> **Problem to solve**
Reproduce, word for word, everything in the Here Comes That Weird Chill text below from "Mark Lanegan chronology" down to "North American pressing.".

EP by Mark Lanegan
- Released: November 4, 2003
- Genre: Alternative rock, blues rock
- Label: Beggars Banquet
- Producer: Mark Lanegan

Mark Lanegan chronology
| Field Songs (2001) | Here Comes That Weird Chill (2003) | Bubblegum (2004) |

= Here Comes That Weird Chill =

Here Comes That Weird Chill EP is a preview of Bubblegum by Mark Lanegan. The primary vocal version of "Sleep with Me", track 8 on the UK release, was omitted from the North American pressing.

> **Dataset extract**
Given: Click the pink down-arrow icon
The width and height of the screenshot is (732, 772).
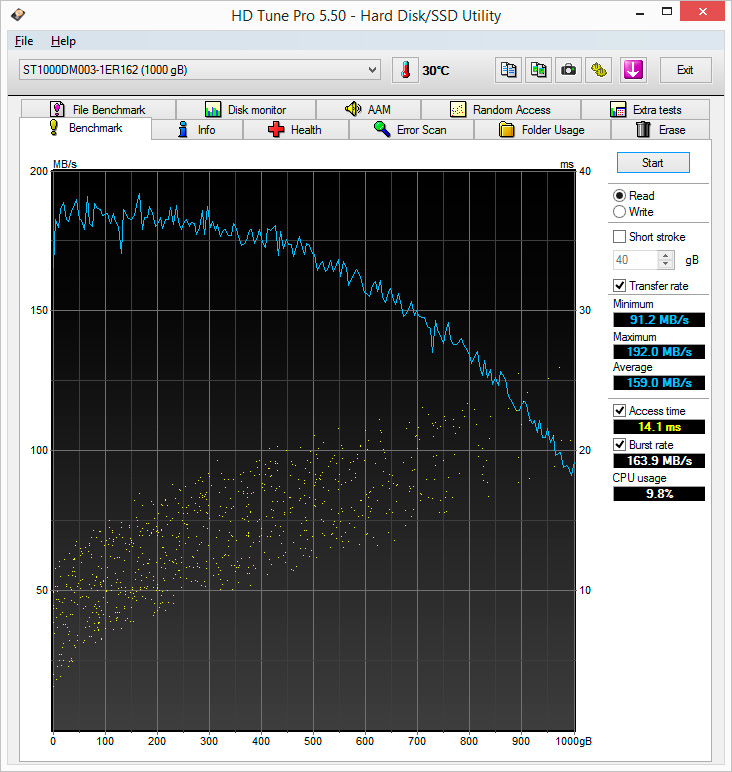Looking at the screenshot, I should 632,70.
* * *
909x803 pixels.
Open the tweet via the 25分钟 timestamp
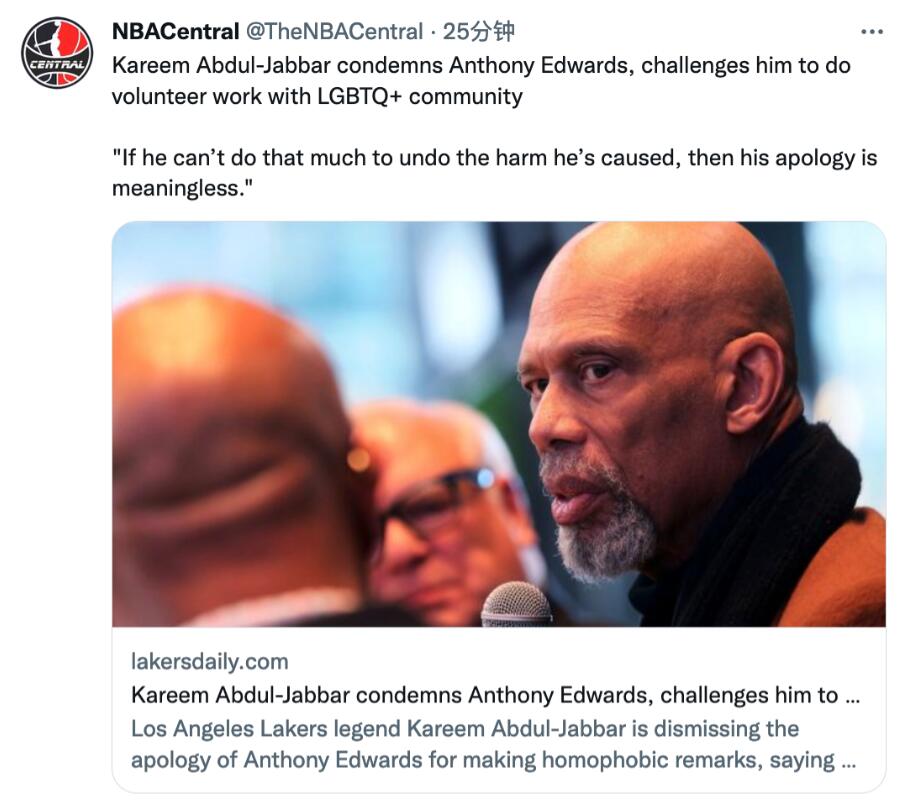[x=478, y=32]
* * *
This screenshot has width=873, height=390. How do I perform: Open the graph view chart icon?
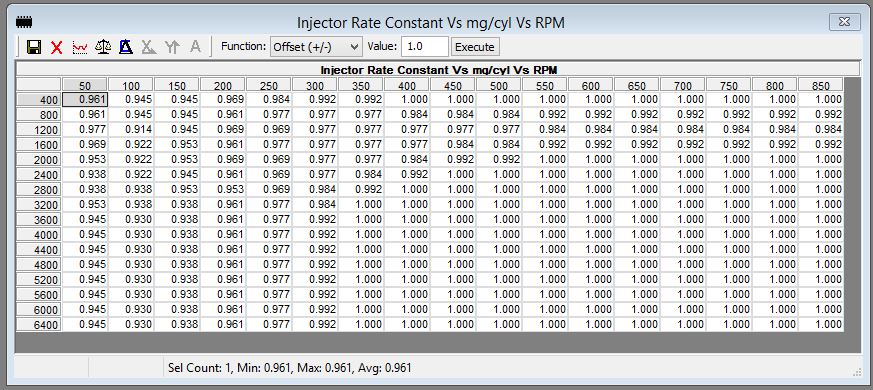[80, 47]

> **The answer**
Mark Lanegan chronology
| Field Songs (2001) | Here Comes That Weird Chill (2003) | Bubblegum (2004) |

= Here Comes That Weird Chill =

Here Comes That Weird Chill EP is a preview of Bubblegum by Mark Lanegan. The primary vocal version of "Sleep with Me", track 8 on the UK release, was omitted from the North American pressing.